• _CHECK YOUR UNDERSTANDING_:
1. From the passage on U.S.-Russian relations below, return the text from "Sergei Prikhodko, a" up to and including "ended in 1991.", copied verbatim.
2. Using the passage on U.S.-Russian relations below, state whether each statement agrees with it. Give yes or no for each, and quote the deciding words. (a) Lukoil is joining other major petroleum firms in shutting off gasoline shipments to Tehran. (b) Russia opposed the 2001 U.S.-led invasion of Afghanistan. (c) Andrew Kuchins is affiliated with a center-left organization.

• _PROVIDED TEXT_:
***

Medvedev has been indicating that Moscow may back stiffer sanctions, a key issue that he's to discuss with Obama in Prague.
Andrew Kuchins of the center-right Center for Strategic and International Studies said that Moscow had grown more alarmed over the pace of Iran's nuclear program since the revelation in September that Tehran was secretly constructing an underground enrichment facility near the Shiite Muslim holy city of Qom.
"The Russians are just about as frustrated with the Iranians as we are," Kuchins said. "They have just been stiffed by Tehran."
Russia, which has a significant economic stake in Iran and veto power in the U.N. Security Council, had been cool to tougher sanctions. Reports Wednesday said that Lukoil, a large Russian oil company with close ties to the Kremlin, was joining seven other major petroleum firms in shutting off gasoline shipments to Tehran.
Sergei Prikhodko, a foreign policy adviser to Medvedev, said Wednesday that the new START treaty "signals a transition to a higher interaction level between Russia and the United States" on bilateral and global issues beyond nuclear arms control.
"Major progress in the field of disarmament will raise the level of trust and predictability and open a possibility for the solution of various complicated problems through constructive cooperation," Prikhodko said in a statement distributed to U.S. journalists.
The atmosphere is markedly different from the one at the end of the Bush administration, when relations were widely seen as hitting their lowest point since the Cold War ended in 1991.
The relationship began well, with Russia supporting the 2001 U.S.-led invasion of Afghanistan and signing a 2002 arms reduction pact known as the Treaty of Moscow. It soured as Russia became an outspoken critic of the U.S.-led invasion of Iraq.
Tensions rose over the Bush administration's aggressive promotion of NATO expansion, which saw the admission of the former Soviet Union's Baltic republics, Estonia, Latvia and Lithuania, and Eastern European satellites such as Poland, the Czech Republic and Bulgaria.

***

• _DATA_:
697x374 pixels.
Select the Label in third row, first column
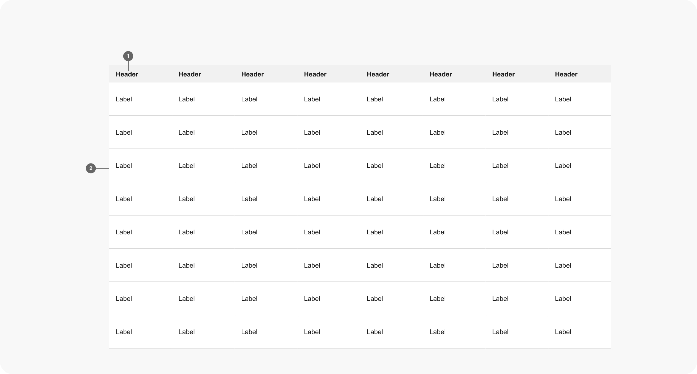tap(124, 166)
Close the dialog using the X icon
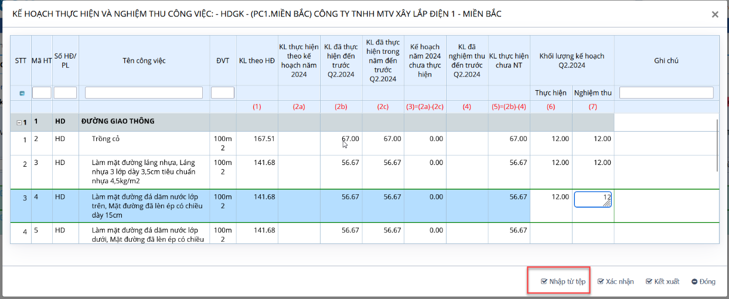This screenshot has height=299, width=729. [714, 15]
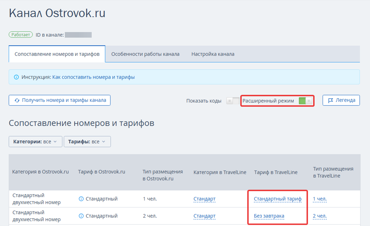Open the Настройка канала tab

(x=213, y=54)
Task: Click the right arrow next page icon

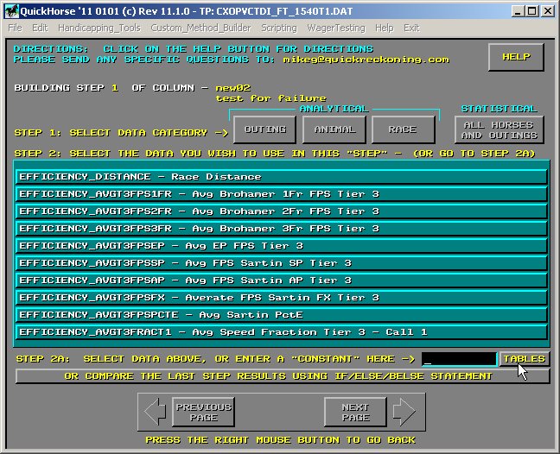Action: pos(403,412)
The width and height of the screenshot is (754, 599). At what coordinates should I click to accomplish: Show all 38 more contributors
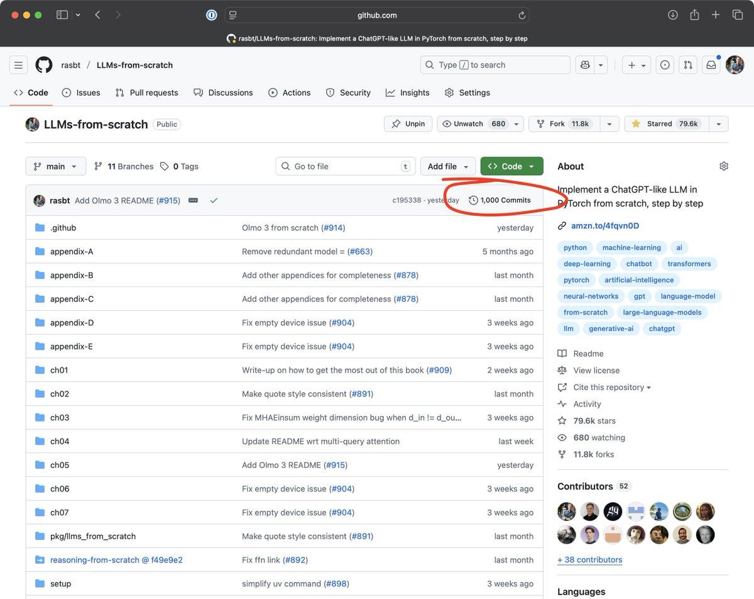[x=589, y=559]
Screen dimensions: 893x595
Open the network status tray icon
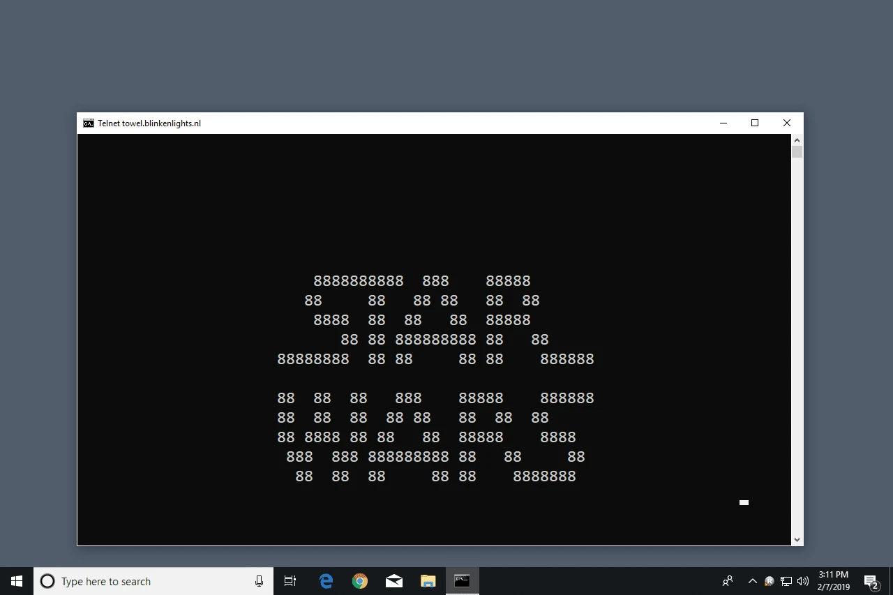(786, 581)
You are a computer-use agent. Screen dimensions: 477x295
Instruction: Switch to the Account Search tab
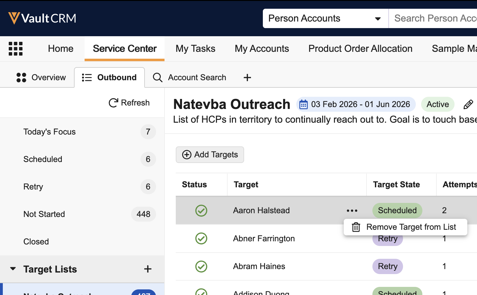(x=189, y=77)
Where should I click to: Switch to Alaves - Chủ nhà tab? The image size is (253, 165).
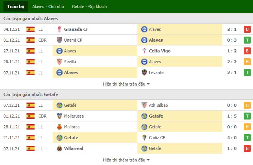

***

• _ANSWERS PER TASK_:
1.
Sergei Prikhodko, a foreign policy adviser to Medvedev, said Wednesday that the new START treaty "signals a transition to a higher interaction level between Russia and the United States" on bilateral and global issues beyond nuclear arms control.
"Major progress in the field of disarmament will raise the level of trust and predictability and open a possibility for the solution of various complicated problems through constructive cooperation," Prikhodko said in a statement distributed to U.S. journalists.
The atmosphere is markedly different from the one at the end of the Bush administration, when relations were widely seen as hitting their lowest point since the Cold War ended in 1991.

2.
(a) Yes: "Lukoil, a large Russian oil company with close ties to the Kremlin, was joining seven other major petroleum firms in shutting off gasoline shipments to Tehran."
(b) No: "with Russia supporting the 2001 U.S.-led invasion of Afghanistan"
(c) No: "Andrew Kuchins of the center-right Center for Strategic and International Studies"